Paul Hess dans Reims pendant la guerre de 1914-1918, éd. Anthropos

(1) A la suite de cette très violente canonnade, le communiqué du 8 avril – 15 h, mentionnait seulement : « Combats d’artillerie en Belgique, dans la vallée de l’Aisne et à l’est de Reims. »

Quartier Saint-Remi

Quartier Saint-Remi

Lundi 12 – Nuit tranquille, sauf coups de canons de temps en temps. Matinée, aéroplanes, canonnade et bombes nombreuses entre artillerie des deux armées. Visite du commandant Lacroix-Laval (de la famille du Trivier près Trèvoux).

Visite aux Caves Werlé, aux soldats et aux réfugiés.

Cardinal Luçon dans son Journal de la Guerre 1914-1918, éd. par L’Académie Nationale de Reims – 1998 – TAR volume 173

Lundi 12 Avril 1915.

Hier mon tit Lou, je suis allée aux caves voir André. Pauvre coco, il est si heureux de me voir. Ton papa m’avait demandé que je le conduise chez vous mais je n’étais pas décidée et j’ai eu raison. Les boches ont bombardé par là et il en est tombé une chez Tumis. Là dessus ton papa parle de partir de chez vous pour aller à Sainte-Anne car Gaston a peur. Tu vois, c’est la première qui tombe par là. Quand on pense que rue de Beine, près de chez nous, je suis sure qu’il en est tombé plus de deux cents !
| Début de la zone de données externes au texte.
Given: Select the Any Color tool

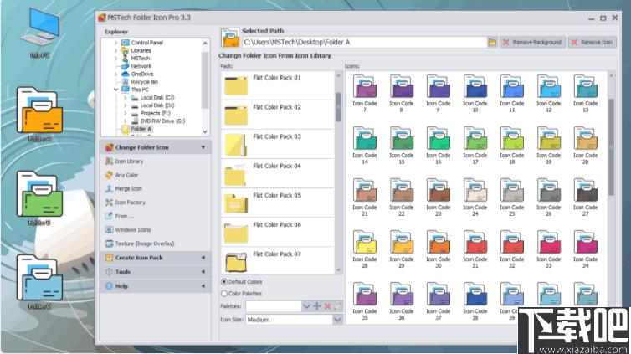Looking at the screenshot, I should pos(126,175).
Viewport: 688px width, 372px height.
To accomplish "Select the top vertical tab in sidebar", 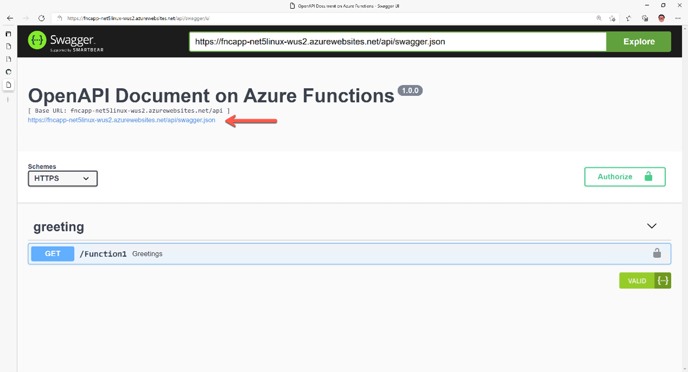I will pos(8,34).
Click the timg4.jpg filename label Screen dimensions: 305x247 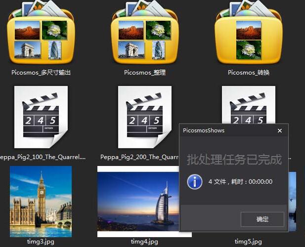pyautogui.click(x=144, y=242)
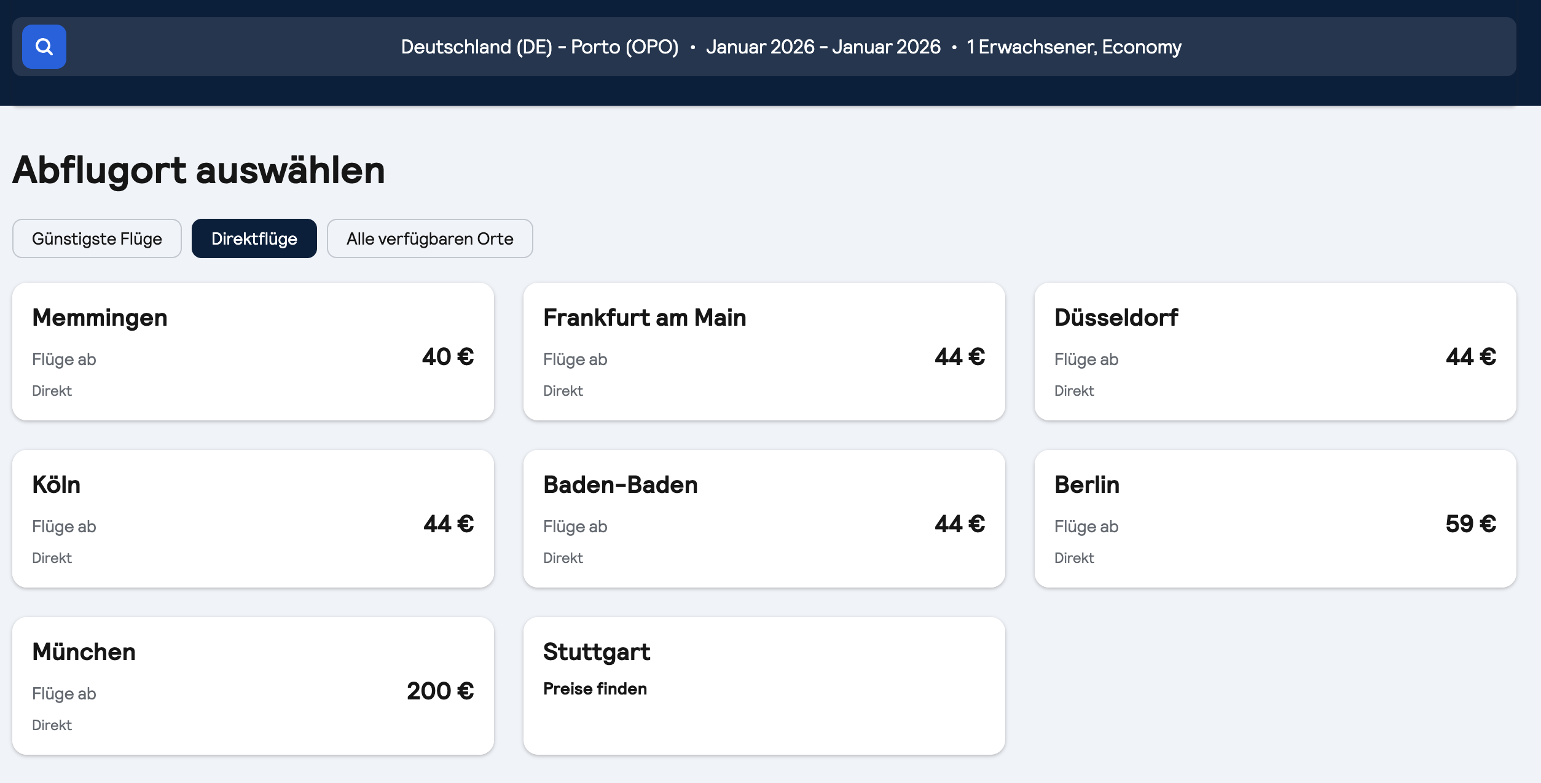Click the 44 € Frankfurt price

click(960, 357)
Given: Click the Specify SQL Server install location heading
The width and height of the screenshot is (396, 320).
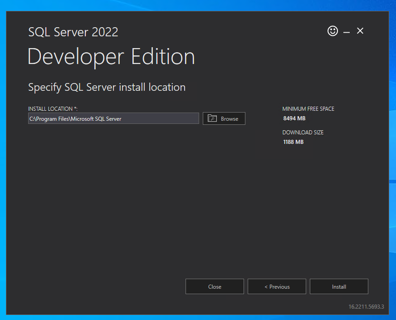Looking at the screenshot, I should point(107,87).
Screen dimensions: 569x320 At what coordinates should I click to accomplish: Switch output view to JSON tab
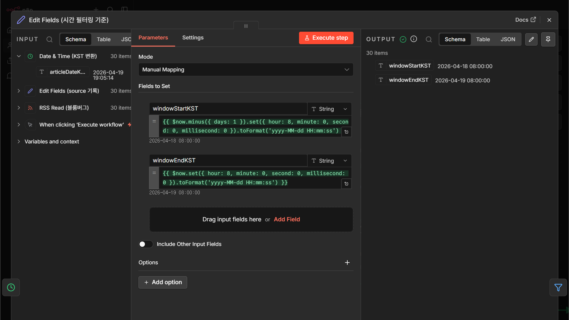[508, 39]
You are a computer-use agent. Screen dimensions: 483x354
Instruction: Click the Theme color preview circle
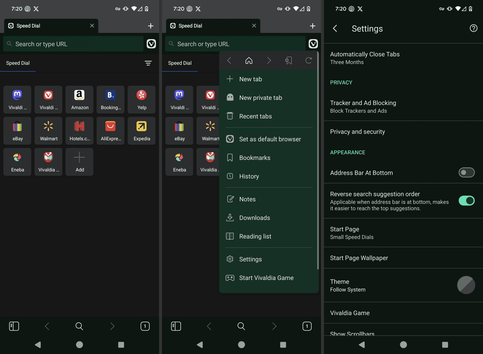tap(466, 285)
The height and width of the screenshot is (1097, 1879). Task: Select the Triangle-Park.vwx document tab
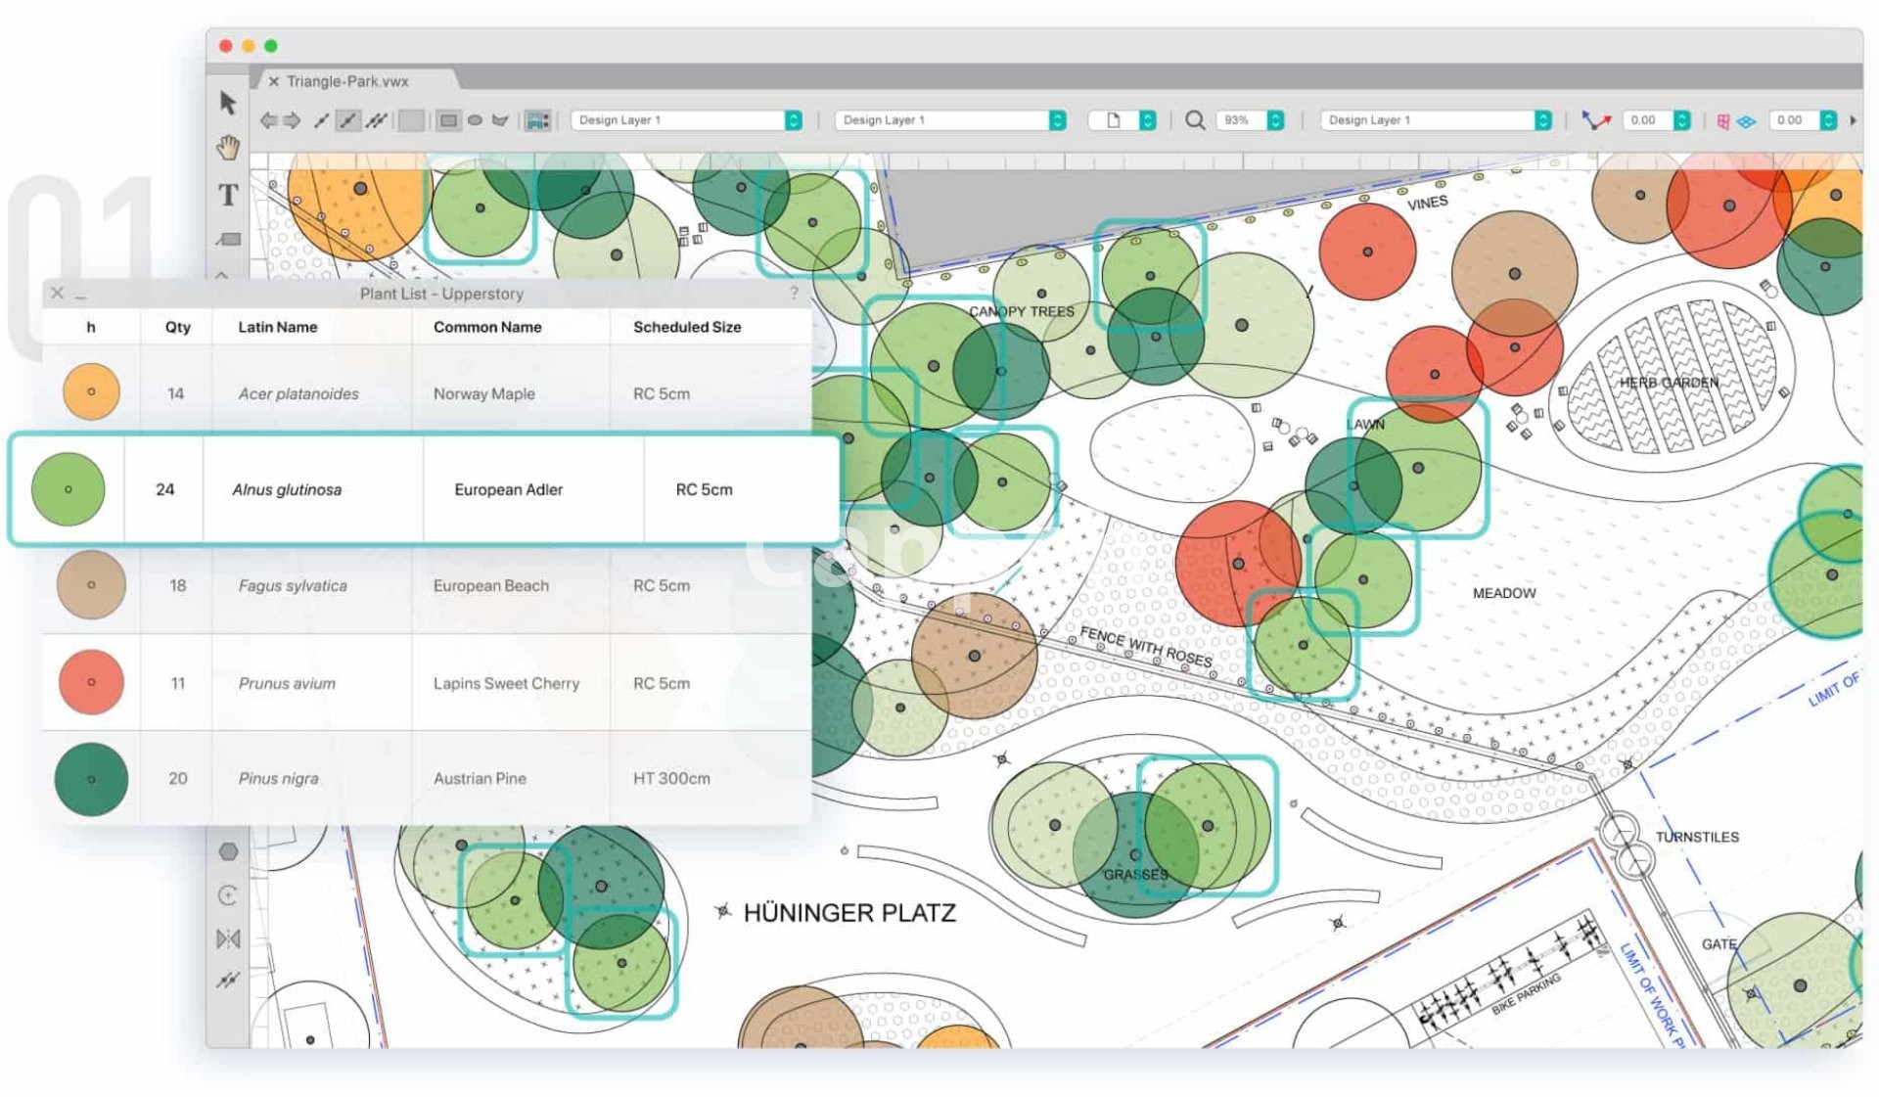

Ce qu’il faut voir, c’est que les boches ont encore eu une défaite car nous leur avons repris Les Eparges, crête qu’ils tenaient depuis six mois. Mais combien de victimes encore ? Ah vivement la fin !

Je ne vois plus rien à te dire, si ce n’est qu’il y a encore eu des combats d’aéroplanes au dessus de Reims et que je désespère toujours.

Je te quitte. Bons baisers. Je t’aime.

Hortense Juliette Breyer (née Deschamps, de Sainte-Suzanne) - Lettres prêtées par sa petite fille Sylviane JONVAL

De sa plus belle écriture, Sylviane Jonval, de Warmeriville a recopié sur un grand cahier les lettres écrites durant la guerre 14-18 par sa grand-mère Hortense Juliette Breyer (née Deschamps, de Sainte-Suzanne) à son mari parti au front en août 1914 et tué le 23 septembre de la même année à Autrèches (Oise). Une mort qu’elle a mis plusieurs mois à accepter. Elle lui écrira en effet des lettres jusqu’au 6 mai 1917 (avec une interruption d’un an). Poignant.(Alain Moyat)

Il est possible de commander le livre en ligne

Lundi 12 avril

Action d’artillerie en Belgique. Au nord d’Albert, les Allemands ont prononcé une attaque sur les deux rives de l’Ancre, vers Hammel et le bois de Thiepval; ils ont été repoussés. Dans l’Argonne, lutte violente : nous avons démoli un blockhaus, pris 300 mètres de tranchées, brisé deux contre-offensives. Aucune action du côté des Eparges et de Combres. Au bois d’Ailly, nous nous rendons maîtres d’une nouvelle ligne de tranchées. Au bois de Mortmare, nous avons gagné, puis reperdu, quelques tranchées. Au bois Le Prêtre, avance de nos troupes, puis refoulement de deux contre-attaques ennemies.
Nos avions ont bombardé avec de gros obus la gare maritime et la fonderie de Bruges.
Bulgares et Serbes continuent à publier de longues notes au sujet des incidents de Valandovo. Les Bulgares, à l’encontre des Serbes, affirment que l’attaque n’a pas été le fait de comitadjis armés et concentrés dans leur pays.
Dans les Carpathes, les Russes ont enlevé un mamelon important. Sur un autre point, ils ont capturé 1000 Autrichiens. Mais une neige épaisse couvre encore les pentes du versant sud vers la plaine hongroise.
L’état-major de Vienne continue à accumuler les préparatifs militaires dans le Trentin.
Deux meetings, l’un interventionniste, l’autre neutraliste, ont été interdits à Rome.
Le vapeur anglais Harpalyce a été coulé par un sous-marin allemand.
Le général Pau est rentré en France.